**** GIVEN ENTRIES
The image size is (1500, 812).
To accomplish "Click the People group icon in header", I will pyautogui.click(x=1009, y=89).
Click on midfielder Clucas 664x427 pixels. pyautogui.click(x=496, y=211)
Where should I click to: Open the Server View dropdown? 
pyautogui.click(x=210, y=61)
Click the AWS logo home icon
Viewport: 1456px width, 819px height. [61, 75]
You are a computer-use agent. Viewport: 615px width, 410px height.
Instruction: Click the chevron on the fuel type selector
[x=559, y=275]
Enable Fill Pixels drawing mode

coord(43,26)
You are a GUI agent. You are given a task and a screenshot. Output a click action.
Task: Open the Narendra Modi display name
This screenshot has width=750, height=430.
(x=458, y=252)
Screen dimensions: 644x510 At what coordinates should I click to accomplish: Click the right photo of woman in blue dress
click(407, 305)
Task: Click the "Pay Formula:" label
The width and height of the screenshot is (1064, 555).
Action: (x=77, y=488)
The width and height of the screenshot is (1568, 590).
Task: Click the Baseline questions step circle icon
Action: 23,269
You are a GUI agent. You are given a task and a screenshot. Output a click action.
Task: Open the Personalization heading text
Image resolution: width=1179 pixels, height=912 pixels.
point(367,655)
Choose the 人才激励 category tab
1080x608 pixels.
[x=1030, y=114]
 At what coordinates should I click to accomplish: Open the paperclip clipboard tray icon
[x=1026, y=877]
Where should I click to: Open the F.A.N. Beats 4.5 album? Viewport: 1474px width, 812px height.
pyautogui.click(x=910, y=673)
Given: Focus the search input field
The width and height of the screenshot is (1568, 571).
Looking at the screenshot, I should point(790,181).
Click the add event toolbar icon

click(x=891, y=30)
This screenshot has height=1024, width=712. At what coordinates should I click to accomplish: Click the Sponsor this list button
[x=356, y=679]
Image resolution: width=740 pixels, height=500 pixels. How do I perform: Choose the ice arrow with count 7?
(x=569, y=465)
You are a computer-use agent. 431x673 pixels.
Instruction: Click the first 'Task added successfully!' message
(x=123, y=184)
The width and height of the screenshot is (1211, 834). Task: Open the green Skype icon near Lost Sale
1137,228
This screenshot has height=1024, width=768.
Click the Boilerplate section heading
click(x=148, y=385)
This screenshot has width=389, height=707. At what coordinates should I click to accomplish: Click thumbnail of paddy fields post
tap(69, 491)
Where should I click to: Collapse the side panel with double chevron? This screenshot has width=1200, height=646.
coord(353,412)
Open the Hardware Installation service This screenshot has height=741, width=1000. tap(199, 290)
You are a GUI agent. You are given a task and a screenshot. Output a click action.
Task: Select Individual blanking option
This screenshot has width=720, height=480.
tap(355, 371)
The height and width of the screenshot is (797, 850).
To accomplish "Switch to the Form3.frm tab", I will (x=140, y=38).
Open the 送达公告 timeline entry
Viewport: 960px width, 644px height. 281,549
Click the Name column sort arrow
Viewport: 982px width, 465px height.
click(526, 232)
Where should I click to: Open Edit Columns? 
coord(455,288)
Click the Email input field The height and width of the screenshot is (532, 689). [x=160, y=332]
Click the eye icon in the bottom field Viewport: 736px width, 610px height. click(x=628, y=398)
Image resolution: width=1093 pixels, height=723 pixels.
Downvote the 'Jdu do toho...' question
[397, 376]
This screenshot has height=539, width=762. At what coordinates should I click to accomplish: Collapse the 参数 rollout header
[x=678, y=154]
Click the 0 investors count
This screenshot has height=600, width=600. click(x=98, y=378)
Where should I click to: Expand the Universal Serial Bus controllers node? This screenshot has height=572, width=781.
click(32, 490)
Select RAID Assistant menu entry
********
PROBLEM REQUIREMENTS
Go through the records and gather the lines that hold "computer".

EXERCISE SOLUTION
You are a computer-use agent. Viewport: 615px width, 410px height.
You are a computer-use agent. 431x673 pixels.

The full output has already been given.